EXERCISE OBJECTIVE: Your answer must be every line of the data that holds the string "computer".

TASK INPUT:

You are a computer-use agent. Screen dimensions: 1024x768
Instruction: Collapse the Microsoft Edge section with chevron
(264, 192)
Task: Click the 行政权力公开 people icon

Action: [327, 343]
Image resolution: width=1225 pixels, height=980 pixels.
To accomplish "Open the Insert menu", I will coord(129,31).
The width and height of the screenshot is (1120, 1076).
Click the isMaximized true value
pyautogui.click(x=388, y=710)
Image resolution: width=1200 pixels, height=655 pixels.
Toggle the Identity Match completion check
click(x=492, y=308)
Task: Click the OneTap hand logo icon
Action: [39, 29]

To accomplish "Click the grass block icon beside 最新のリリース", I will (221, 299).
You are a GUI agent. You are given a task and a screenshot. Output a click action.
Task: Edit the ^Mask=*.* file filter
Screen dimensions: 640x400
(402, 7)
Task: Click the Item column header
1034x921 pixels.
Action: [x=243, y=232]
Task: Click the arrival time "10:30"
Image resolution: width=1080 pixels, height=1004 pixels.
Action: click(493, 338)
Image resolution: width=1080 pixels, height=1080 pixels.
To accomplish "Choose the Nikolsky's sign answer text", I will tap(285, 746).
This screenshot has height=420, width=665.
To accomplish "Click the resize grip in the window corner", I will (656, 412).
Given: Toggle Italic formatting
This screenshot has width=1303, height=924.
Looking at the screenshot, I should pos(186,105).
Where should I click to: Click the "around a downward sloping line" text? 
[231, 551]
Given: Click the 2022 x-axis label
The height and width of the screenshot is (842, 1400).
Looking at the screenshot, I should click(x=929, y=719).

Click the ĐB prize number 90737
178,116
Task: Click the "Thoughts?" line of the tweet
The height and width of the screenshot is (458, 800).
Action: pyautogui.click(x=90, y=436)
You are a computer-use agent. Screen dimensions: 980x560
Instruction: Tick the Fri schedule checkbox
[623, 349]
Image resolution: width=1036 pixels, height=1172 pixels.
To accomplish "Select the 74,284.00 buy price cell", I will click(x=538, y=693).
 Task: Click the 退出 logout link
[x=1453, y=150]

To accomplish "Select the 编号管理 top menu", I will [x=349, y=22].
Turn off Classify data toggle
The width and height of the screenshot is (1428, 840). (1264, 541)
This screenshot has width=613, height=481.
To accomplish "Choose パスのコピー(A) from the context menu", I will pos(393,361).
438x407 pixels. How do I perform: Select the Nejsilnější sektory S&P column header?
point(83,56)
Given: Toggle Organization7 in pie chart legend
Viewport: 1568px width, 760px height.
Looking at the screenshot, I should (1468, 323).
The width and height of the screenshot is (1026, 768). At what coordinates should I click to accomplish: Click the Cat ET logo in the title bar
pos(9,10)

EXERCISE RESPONSE:
You are a computer-use agent. Screen dimensions: 1024x768
You are a computer-use agent. Screen dimensions: 980x560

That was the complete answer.